Hank Sanders: Sketches #1674 - History either lifts us or holds us down

  I am still in my "power of history" moment. July 4th gives me a unique opportunity to explore the power of history. History either lifts us or weighs us down. When history weighs us down, everything is more difficult. When history lifts us up, everything is easier. When history lifts us, we see further, reach higher, and go farther. When history weighs us down, we cannot reach as high or see further, or go as far. History is about our past but, more importantly, our present and our future. History either lifts us or holds us down.

  In the year 1852, Frederick Douglass was asked to speak on July 4th. This was in Corinthian Hall in Rochester, New York. He agreed to speak but insisted that he speak on July 5th rather than July 4th. He did not want to lift the 4th of July. He used the occasion to educate those present on how that which they were celebrating lifted them but increased the heavy weight on enslaved peoples.

  Let's take a look at some passages of Douglass’ famous speech that has come to be known as "The Meaning of July Fourth to the Negro". For this moment "Negro" encompasses slaves, colored, Blacks, Africans, African Americans, etc. Originally the speech was known as "What to the slave is the Fourth of July".

  I am going to get out of the way so that Frederick Douglass can speak through his own words. He was truly profound.

    This Fourth of July is yours, not mine, you may rejoice but I must mourn . . .

  Are the great principles of political freedom and of natural justice extended to us? Am I, therefore, called upon to bring our humble offering to the national altar and to confess the benefits and express devout gratitude for the blessings resulting from your independence to us?. . .

    I am not included within the pale of your glorious anniversary. Your high independence only reveals the immeasurable distance between us. The rich inheritance of justice, liberty, prosperity and independence bequeathed by your fathers is shared by you, not by me. The sunlight that brought light and healing to you, has brought stripes and death to me. This Fourth of July is yours, not mine.

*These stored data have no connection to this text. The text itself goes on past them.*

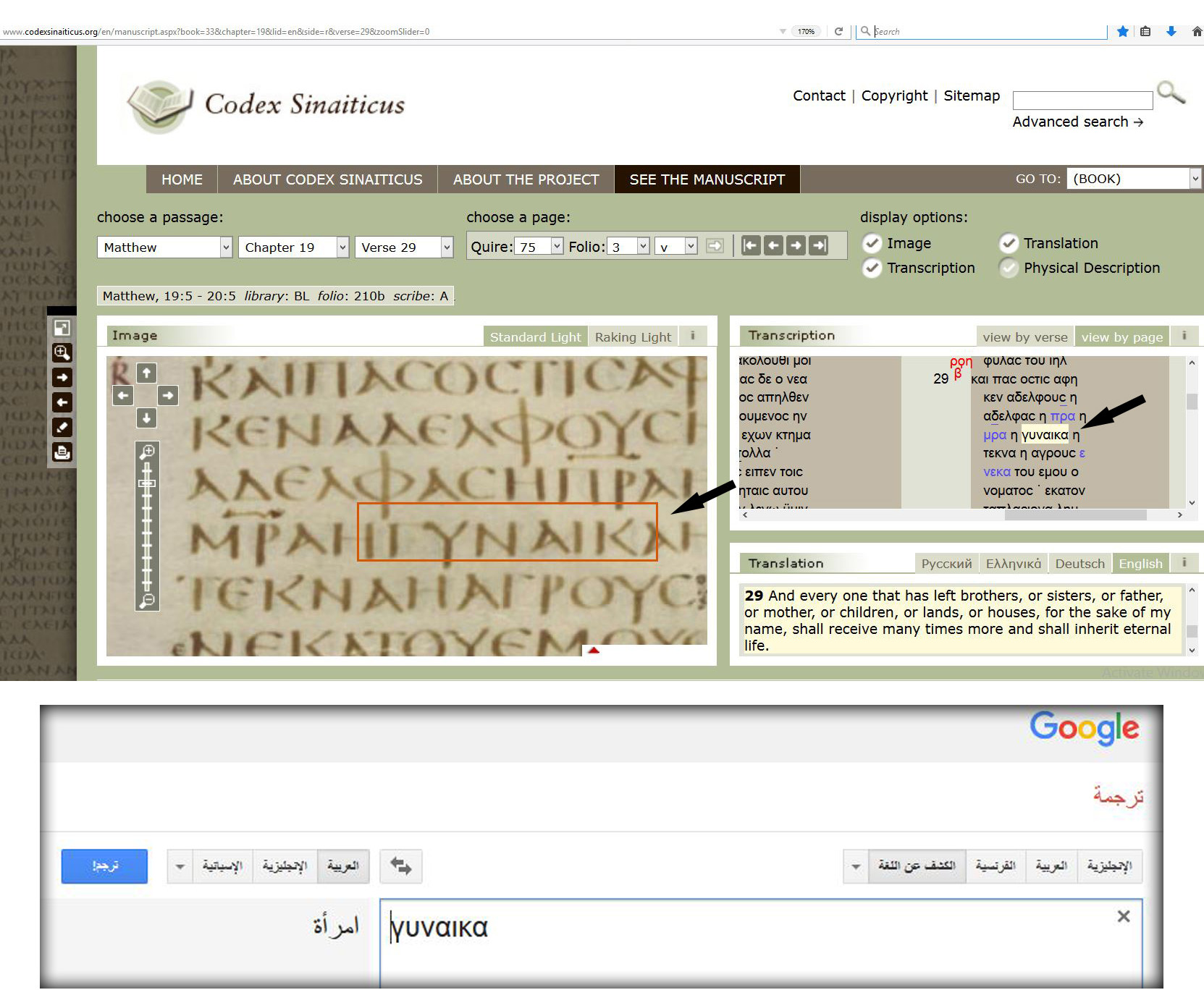Screen dimensions: 1204x1003
Task: Pan the manuscript image upward
Action: [146, 373]

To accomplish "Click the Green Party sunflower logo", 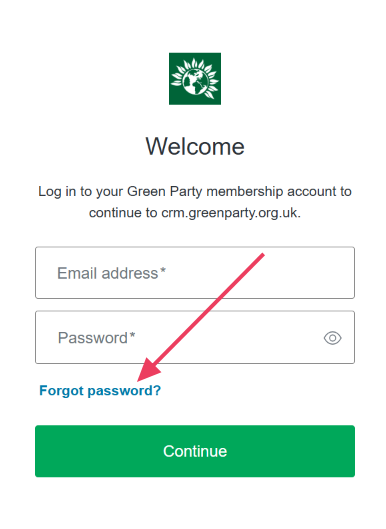I will tap(195, 79).
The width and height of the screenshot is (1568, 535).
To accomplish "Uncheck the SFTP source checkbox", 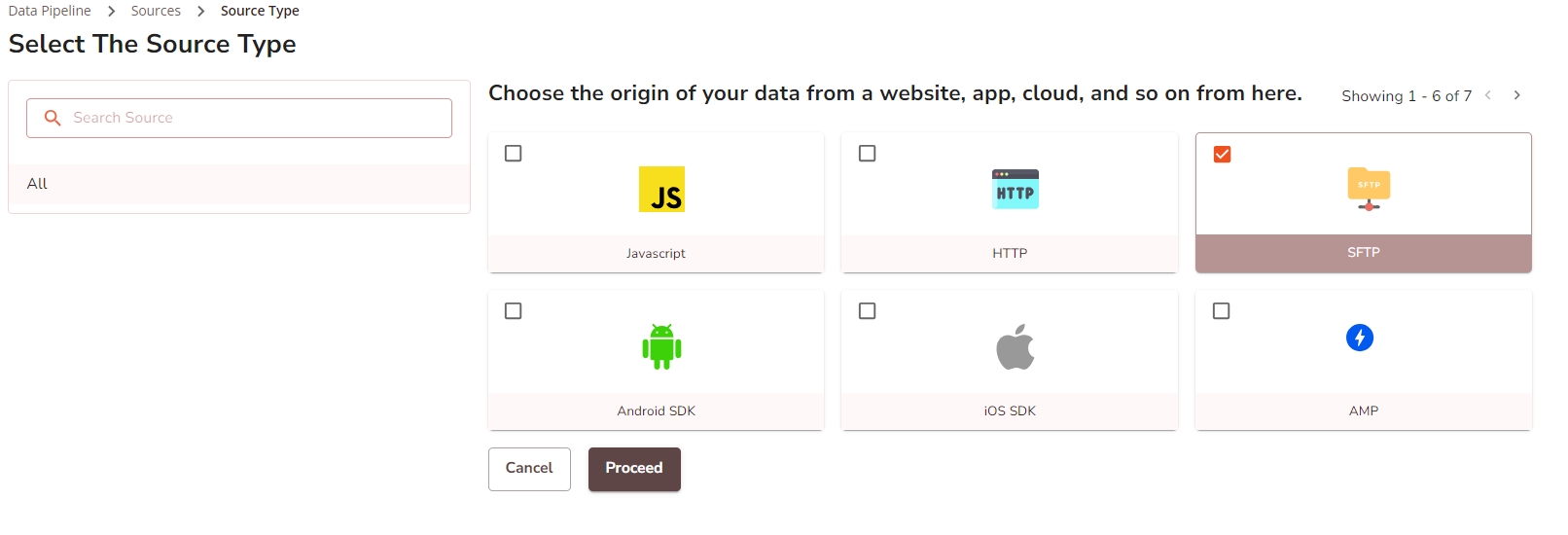I will coord(1222,154).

You may rejoice, I must mourn . . .

    We have to do with the past only as we can make it useful to the present and the future . . .  Fellow citizens, above your national, tumultuous joy, I hear the mournful wail of millions, whose chains, heavy and grievous yesterday, are today rendered more intolerable by the Jubilee shouts that reach them . . .

    America is false to the past, false to the present and solemnly binds itself to be false to the future . . .

    There are seventy-two crimes in the State of Virginia that which if committed by a Black man, no matter how ignorant he be, subject him to punishment of death; while only two of the same crimes will subject a White man to like punishment . . .

    But the church of this country is not only indifferent to the wrongs of the slave, it actually takes sides with the oppressors . . .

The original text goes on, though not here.